1. Publishing in the UK is the largest media sector, and the biggest creative industry. The Publishers Content Forum (PCF) is an informal alliance of some of the major publishers and publishing industry associations within both the UK and the EU. It was formed in March 2009 to give a collective and representative voice to the publishing industry on a broad range of regulatory and legislative issues affecting the future of print and digital content including issues such as intellectual property and digital standards.

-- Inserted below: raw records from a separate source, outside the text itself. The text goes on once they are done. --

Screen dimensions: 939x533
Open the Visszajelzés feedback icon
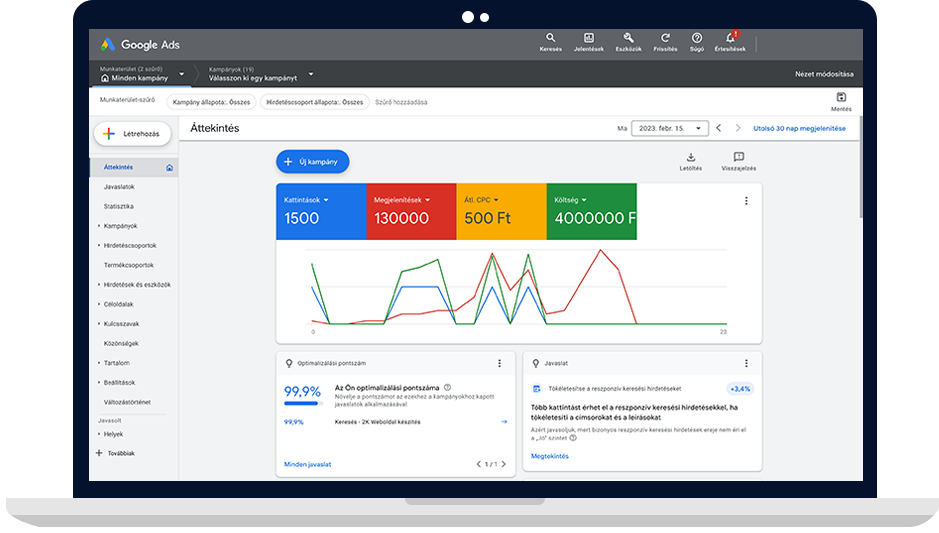tap(738, 158)
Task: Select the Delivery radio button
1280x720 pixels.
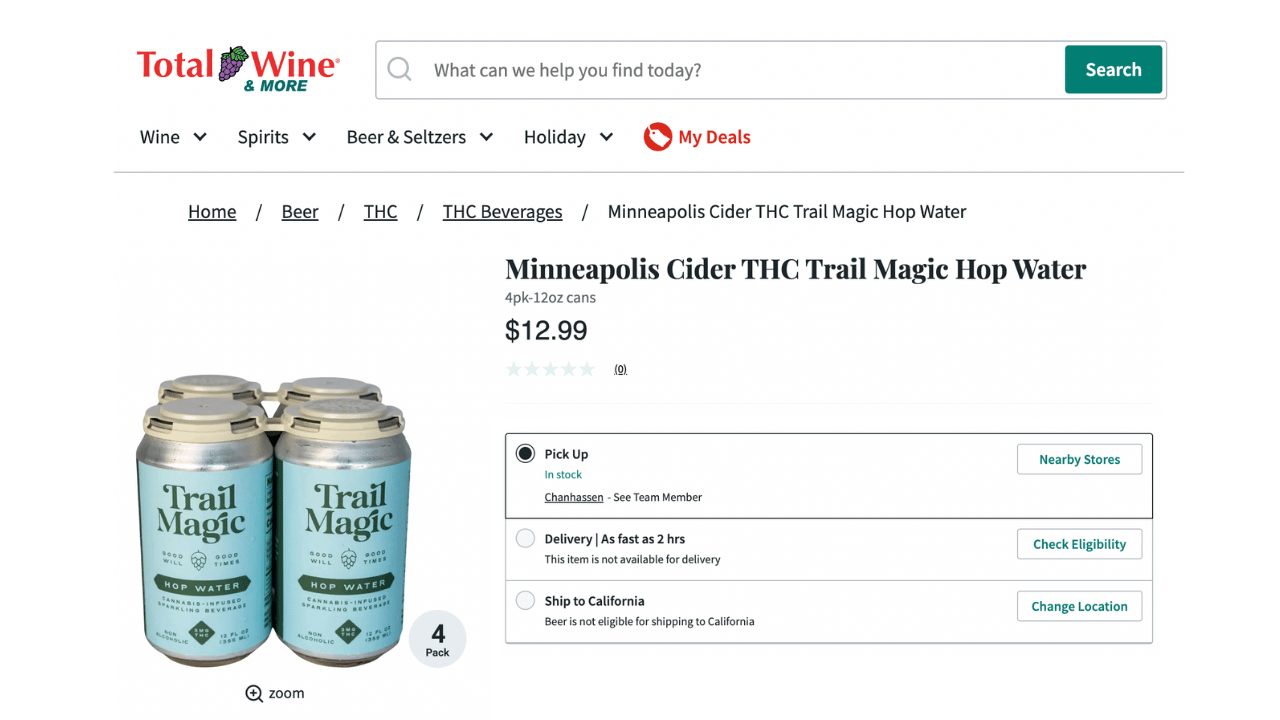Action: [525, 539]
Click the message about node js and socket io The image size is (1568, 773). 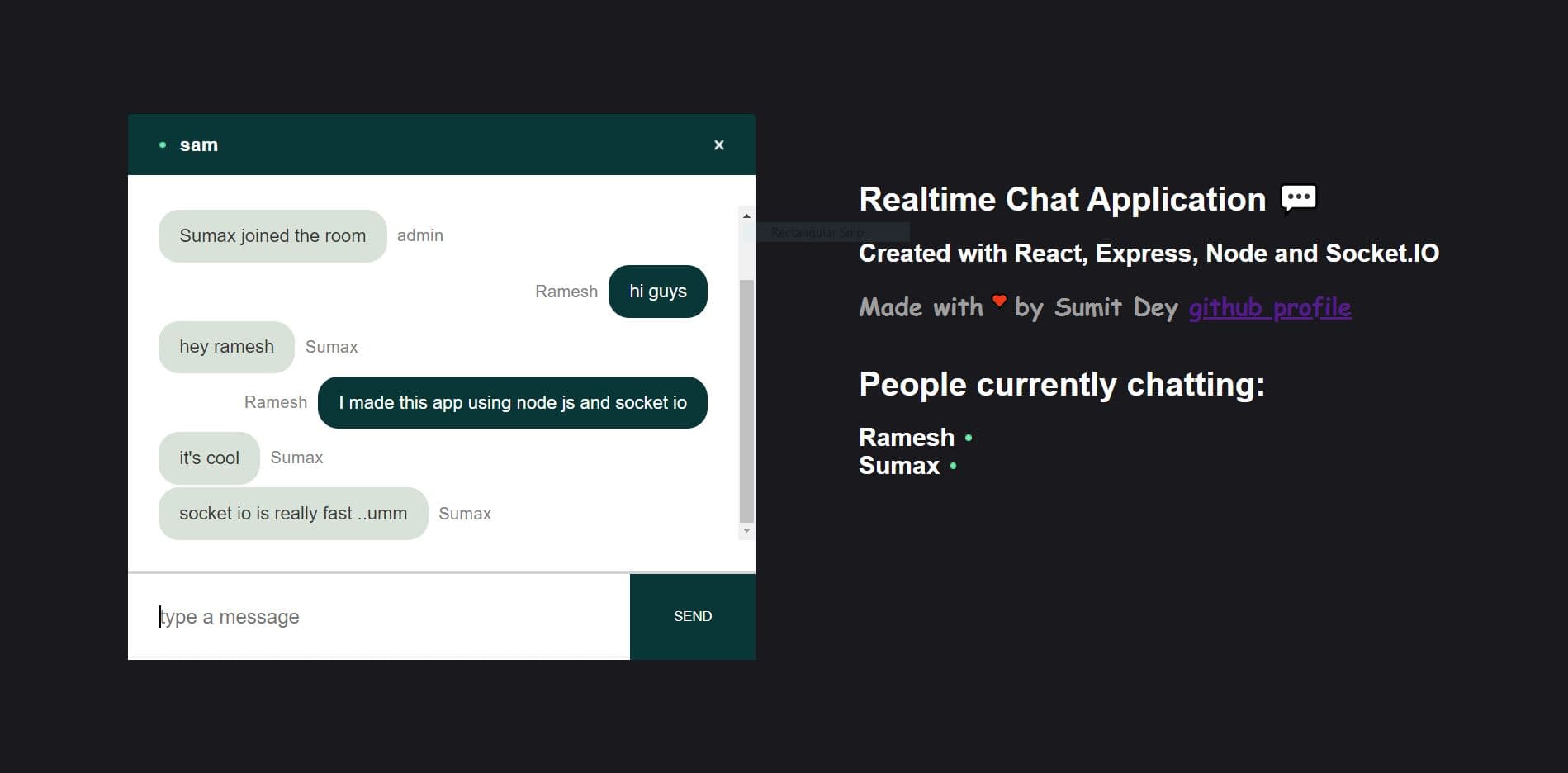click(512, 403)
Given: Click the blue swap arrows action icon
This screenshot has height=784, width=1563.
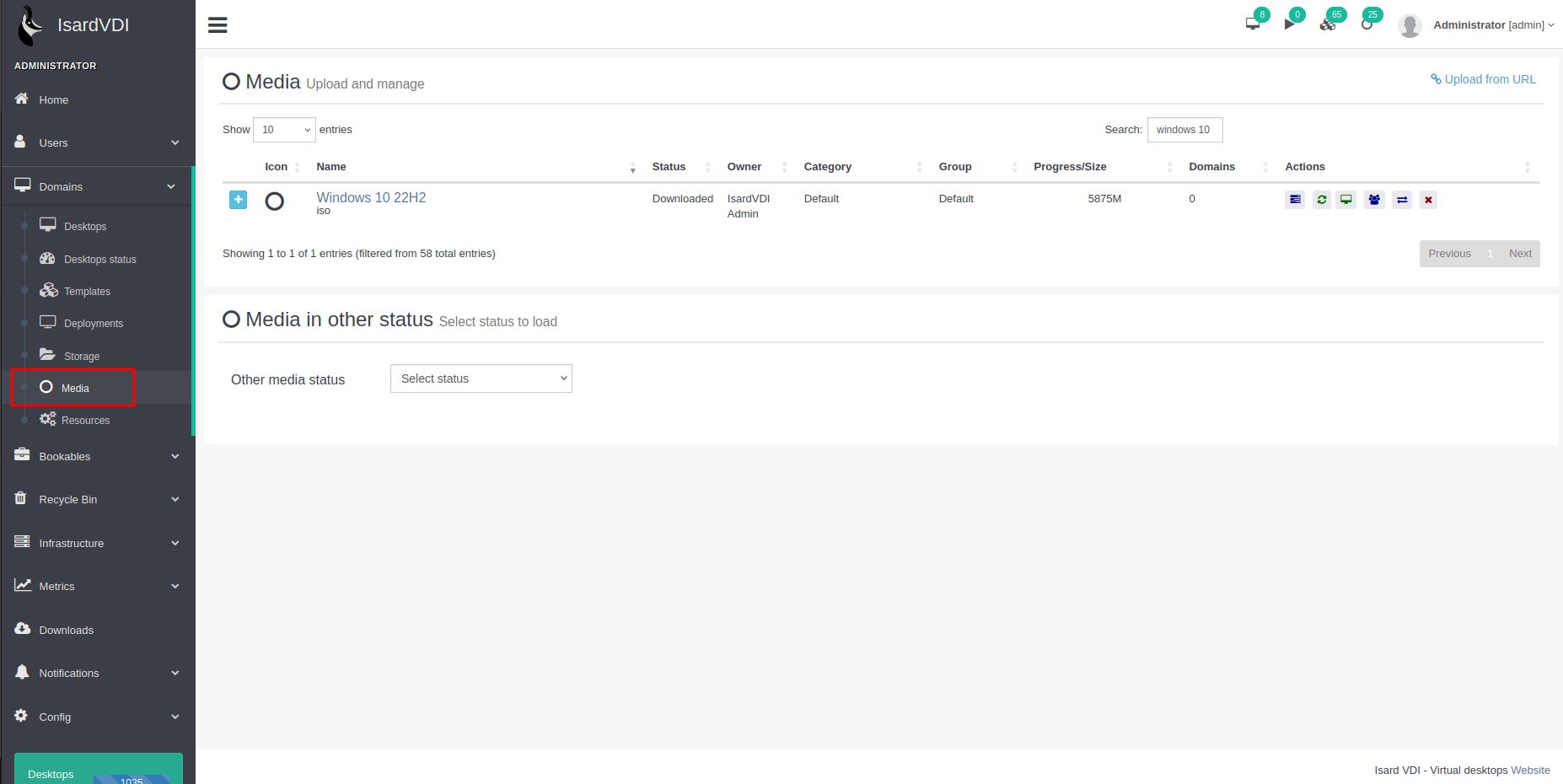Looking at the screenshot, I should click(x=1402, y=200).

2. PCF’s members include the Publishers Association, the Professional Publishers Association, the Data Publishers Association, the Association of Learned and Professional Society Publishers, the European Publishers Council, the Newspaper Society, the Publishers Licensing Society, the British Association of Picture Libraries and Agencies and the Music Publishers Association. PCF also includes representation from individual publishers.

3. PCF welcomes this opportunity to contribute to scrutiny of Clause 56 of the Bill, the enactment of which could have major ramifications for the publishing and broader content industries. In doing so w e re s erve our position in relation to other amendments whi ch have been tabled to the Bill proposing further changes to the copyright framework.

Clause 56

4. The Intellectual Property Office has stated that the primary purpose of Clause 56 of the Bill is to prevent possible downward adjustment of criminal penalties should existing exceptions to copyright be amended via secondary legislation. Without this, the effect of the European Communities Act would be to limit penalties to a maximum of two years.

5. Whilst we would support Government’s efforts to ensure existing penalties for copyright offences are maintained wherever possible and not reduced, we are concerned to note that the IPO’s stated intention is not reflected in the accompanying explanatory notes to the Bill. Additionally, as currently drafted, Clause 56 appears to equip Government with wide-ranging and far-reaching powers to amend, remove or introduce exceptions to copyright via secondary legislation. As a solution supposedly designed to meet a specific and technical need, the language and scope of the proposed Clause seems entirely at odds with the problem it is intended to address.

6. Taken at face value therefore, a Clause which bestows such wide-ranging powers is extremely concerning, and raises questions about what Government regards as necessary and sufficient for the policy-making and legislative process around changes to the copyright framework.

7. Whilst primary legislation is generally subject to extensive pre-legislative scrutiny, debate and approval by both Houses of Parliament, secondary legislation can be introduced without an equivalent level of oversight (as Parliament is denied the opportunity to debate or amend statutory instruments, and may only approve or reject them as drafted). This is inherently problematic in the context of complex policy-making, and fundamentally undermines a process which should be not only rigorous, but transparent.

8. We strongly believe that proper Parliamentary scrutiny should be applied in considering measures that, at the extreme, could potentially cause irreparable damage to vibrant, enterprising, competitive and world-leading free-market sectors.

9. The existing copyright framework in the UK is finely balanced, and the product of ongoing debate and re-evaluation, particularly in an increasingly dynamic marketplace. Seemingly minor amendments related to changes in the scope of exceptions can prove extremely consequential in the purest commercial sense for organisations that invest in content creation and preservation.

10. It is particularly surprising, therefore, that Clause 56 is the only part of the Bill without an Impact Assessment, even though it could allow the passing into law of contentious and complex proposals currently being considered by the Intellectual Property Office, as well as on other related matters arising in the future.

11. The Government was unable, during the debate at Second Reading, to clarify how the Bill will be used to enact any of the recommendations under consideration in the wake of the Hargreaves Review. This further clouds the aspirations claimed to be behind the drafting of the Clause, and has created concern that changes to exceptions may be bundled into a single SI, further limiting Parliament’s ability to subject any changes to proper scrutiny.

12. We recognise that in practice the EU framework circumscribes, to a certain extent, what changes the UK Government can introduce to the UK copyright framework, and that the three-step test in the Berne Convention imposes certain de minimis constraints on all limitations and exceptions to copyright. Nevertheless it does not appear, in summary, that the current wording of Clause 56 is either necessary or desirable.

Solution

13. We therefore call on Government to take the following steps before PCF can offer its support for Clause 56:

a. Clause 56 should be amended to more accurately reflect the stated intention of the IPO in bringing it forward, and we support any amendments that seek to narrow and clarify the intention of Clause 56 in line with the Government’s stated aims;

b. A full Impact Assessment should be introduced;

c. The explanatory notes to the Bill should clarify and reinforce Government's intentions behind introducing the Clause;

d. Government should bring forward a comprehensive proposal for how the Bill will be used to enact recommendations arising from the Hargreaves Review.